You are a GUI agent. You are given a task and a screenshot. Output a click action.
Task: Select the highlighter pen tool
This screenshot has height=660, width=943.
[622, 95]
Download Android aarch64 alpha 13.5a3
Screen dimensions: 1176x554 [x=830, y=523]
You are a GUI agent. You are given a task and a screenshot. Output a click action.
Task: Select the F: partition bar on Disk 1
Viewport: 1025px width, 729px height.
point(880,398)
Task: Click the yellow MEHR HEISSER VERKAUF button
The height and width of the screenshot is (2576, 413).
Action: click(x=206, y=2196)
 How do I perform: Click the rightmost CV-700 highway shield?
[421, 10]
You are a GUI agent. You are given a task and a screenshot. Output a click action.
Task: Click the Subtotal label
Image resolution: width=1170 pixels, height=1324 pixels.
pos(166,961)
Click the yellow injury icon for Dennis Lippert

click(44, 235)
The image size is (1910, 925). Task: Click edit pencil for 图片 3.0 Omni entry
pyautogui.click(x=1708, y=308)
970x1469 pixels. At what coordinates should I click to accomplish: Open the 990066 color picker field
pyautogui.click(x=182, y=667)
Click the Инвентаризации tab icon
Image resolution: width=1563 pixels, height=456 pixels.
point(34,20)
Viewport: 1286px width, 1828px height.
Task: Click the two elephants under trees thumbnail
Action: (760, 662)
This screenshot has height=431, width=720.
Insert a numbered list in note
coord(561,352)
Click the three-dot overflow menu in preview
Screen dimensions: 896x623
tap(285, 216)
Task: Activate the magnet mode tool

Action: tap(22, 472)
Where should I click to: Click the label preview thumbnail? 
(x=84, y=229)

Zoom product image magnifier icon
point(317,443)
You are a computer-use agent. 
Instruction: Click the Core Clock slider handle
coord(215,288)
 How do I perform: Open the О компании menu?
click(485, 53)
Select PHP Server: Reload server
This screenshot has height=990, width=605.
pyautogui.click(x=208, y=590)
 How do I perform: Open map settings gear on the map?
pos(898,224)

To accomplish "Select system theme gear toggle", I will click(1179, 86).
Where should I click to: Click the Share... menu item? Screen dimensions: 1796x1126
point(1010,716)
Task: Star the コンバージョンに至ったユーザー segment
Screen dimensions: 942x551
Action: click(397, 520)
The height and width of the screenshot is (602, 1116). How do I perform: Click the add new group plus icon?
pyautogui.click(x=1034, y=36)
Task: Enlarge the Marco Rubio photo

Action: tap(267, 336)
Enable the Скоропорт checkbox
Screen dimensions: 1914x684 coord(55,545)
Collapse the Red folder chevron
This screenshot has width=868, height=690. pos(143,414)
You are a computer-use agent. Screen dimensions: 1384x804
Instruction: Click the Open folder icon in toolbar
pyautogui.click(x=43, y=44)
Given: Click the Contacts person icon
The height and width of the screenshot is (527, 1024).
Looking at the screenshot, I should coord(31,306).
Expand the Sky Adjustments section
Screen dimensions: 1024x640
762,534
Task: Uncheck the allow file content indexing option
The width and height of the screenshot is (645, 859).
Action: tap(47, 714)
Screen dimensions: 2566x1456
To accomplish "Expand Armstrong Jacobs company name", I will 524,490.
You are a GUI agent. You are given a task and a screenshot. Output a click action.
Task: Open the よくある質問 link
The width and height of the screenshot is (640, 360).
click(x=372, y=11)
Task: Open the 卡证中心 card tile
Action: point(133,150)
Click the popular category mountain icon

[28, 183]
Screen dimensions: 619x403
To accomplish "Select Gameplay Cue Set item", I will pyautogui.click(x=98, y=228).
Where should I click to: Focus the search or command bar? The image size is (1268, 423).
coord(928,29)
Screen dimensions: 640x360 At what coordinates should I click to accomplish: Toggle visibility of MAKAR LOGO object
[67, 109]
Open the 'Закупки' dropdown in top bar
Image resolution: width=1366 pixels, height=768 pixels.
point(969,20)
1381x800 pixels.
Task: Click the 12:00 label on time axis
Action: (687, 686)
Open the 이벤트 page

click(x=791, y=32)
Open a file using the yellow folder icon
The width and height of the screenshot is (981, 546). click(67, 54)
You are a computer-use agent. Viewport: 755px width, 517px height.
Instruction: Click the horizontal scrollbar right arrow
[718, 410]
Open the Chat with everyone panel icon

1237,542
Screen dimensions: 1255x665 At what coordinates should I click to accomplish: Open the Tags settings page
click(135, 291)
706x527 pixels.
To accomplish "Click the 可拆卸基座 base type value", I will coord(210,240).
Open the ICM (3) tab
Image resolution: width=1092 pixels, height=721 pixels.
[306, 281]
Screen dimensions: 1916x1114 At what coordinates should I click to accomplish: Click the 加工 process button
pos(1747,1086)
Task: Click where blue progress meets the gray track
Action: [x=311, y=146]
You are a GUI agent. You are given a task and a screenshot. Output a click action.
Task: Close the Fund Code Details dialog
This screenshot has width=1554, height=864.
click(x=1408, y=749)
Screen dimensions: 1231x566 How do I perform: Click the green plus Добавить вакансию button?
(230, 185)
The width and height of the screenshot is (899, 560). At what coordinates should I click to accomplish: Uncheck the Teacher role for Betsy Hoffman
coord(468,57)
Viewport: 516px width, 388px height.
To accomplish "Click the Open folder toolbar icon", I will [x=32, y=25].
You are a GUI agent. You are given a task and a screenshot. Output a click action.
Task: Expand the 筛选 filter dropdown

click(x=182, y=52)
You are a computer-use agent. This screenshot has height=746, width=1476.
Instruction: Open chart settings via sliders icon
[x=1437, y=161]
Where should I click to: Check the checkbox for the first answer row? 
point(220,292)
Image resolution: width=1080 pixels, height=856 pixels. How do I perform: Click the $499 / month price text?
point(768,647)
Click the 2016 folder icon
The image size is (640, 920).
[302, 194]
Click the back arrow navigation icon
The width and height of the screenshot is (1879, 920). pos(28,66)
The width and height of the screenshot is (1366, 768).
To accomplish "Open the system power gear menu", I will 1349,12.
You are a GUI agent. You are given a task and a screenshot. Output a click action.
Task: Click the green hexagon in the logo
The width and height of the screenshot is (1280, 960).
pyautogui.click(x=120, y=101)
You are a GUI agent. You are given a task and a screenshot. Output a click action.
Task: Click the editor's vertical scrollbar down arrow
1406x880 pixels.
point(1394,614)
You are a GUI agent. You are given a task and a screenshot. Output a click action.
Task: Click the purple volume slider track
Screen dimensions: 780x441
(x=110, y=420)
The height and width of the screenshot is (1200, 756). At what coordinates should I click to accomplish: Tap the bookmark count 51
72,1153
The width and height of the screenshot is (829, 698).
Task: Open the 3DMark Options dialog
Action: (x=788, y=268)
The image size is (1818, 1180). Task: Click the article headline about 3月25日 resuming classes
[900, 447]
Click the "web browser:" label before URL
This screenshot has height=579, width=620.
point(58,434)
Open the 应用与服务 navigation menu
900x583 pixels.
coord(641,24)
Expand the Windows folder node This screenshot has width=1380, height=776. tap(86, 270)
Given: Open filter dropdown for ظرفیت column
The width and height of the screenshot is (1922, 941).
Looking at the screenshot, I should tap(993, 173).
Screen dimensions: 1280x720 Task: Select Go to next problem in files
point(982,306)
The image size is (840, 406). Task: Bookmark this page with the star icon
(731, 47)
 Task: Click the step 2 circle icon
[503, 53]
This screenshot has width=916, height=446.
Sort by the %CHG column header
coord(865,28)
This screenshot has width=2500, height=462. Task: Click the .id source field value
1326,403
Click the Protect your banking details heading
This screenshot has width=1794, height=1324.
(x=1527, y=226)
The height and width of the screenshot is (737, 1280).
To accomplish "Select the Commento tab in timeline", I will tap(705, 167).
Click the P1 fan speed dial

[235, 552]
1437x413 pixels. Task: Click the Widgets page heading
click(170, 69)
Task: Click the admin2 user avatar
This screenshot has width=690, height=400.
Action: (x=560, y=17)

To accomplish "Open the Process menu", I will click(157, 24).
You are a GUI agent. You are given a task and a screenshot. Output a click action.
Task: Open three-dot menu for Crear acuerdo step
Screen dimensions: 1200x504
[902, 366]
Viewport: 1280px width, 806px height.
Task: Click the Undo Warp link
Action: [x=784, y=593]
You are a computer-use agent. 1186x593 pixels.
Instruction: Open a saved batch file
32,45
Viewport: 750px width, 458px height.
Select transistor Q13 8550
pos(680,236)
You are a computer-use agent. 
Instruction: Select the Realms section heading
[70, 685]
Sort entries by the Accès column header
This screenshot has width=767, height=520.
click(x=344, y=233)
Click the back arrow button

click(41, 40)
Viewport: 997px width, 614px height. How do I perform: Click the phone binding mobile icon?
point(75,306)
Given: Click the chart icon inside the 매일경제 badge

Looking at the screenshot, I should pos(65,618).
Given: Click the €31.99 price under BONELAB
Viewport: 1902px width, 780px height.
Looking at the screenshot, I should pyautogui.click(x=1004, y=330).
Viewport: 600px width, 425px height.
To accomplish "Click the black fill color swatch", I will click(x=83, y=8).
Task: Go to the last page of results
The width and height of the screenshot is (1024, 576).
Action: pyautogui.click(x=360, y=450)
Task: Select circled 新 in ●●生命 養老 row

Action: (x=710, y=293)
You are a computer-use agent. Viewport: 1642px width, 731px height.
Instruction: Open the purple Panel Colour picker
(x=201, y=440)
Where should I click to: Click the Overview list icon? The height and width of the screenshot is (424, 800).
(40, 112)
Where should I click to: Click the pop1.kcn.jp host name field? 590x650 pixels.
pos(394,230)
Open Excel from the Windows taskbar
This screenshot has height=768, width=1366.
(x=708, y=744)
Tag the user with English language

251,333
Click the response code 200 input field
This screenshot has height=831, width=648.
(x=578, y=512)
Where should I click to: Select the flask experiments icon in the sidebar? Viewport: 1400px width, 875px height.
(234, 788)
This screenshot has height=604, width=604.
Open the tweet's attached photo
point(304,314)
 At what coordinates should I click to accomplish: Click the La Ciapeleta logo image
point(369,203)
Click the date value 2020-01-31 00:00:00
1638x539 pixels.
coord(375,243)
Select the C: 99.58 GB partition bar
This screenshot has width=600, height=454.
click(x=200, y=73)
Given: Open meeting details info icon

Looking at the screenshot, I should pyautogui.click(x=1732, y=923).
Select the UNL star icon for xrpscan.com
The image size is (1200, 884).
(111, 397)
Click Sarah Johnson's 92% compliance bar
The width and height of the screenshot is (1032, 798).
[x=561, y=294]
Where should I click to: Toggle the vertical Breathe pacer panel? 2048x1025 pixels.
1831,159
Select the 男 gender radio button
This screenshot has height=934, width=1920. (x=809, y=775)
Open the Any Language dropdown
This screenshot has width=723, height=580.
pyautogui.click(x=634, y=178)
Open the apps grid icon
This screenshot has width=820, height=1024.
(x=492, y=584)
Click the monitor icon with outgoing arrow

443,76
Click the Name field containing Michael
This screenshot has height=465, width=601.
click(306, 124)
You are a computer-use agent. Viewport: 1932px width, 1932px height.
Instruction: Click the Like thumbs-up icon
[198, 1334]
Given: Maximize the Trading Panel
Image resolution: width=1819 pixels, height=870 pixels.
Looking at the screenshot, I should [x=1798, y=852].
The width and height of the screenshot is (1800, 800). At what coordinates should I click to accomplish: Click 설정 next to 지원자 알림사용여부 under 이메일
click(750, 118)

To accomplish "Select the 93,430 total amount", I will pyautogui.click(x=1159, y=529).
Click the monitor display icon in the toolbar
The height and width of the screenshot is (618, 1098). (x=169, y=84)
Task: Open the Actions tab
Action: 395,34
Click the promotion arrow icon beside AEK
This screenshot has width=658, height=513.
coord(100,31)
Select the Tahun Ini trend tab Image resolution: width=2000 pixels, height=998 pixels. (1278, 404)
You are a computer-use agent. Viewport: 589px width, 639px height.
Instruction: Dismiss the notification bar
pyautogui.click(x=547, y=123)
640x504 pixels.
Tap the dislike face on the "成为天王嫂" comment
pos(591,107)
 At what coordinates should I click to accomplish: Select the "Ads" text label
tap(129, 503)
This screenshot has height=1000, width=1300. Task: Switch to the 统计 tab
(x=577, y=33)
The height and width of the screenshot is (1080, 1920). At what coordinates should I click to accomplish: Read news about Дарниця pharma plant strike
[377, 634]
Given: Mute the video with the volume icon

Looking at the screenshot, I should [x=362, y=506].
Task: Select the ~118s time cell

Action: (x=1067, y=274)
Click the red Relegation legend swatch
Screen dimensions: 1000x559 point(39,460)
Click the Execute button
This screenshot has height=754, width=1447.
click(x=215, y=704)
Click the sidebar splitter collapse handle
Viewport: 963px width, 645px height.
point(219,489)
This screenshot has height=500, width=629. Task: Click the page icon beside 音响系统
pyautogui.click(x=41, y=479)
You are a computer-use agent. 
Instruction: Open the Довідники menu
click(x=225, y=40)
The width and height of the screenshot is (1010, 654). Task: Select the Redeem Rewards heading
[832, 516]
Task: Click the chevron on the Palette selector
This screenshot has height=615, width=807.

## [Task statement]
List every line above containing the word "computer".

## [Answer]
You are a computer-use agent. 
You are a computer-use agent. Screen dimensions: 1384x804
You are a computer-use agent. Viewport: 755px width, 517px height.
You are a computer-use agent. This screenshot has height=746, width=1476.
You are a computer-use agent. 1186x593 pixels.
You are a computer-use agent. 
You are a computer-use agent. Viewport: 1642px width, 731px height.
You are a computer-use agent. Viewport: 1932px width, 1932px height.
You are a computer-use agent. Viewport: 589px width, 639px height.
You are a computer-use agent. 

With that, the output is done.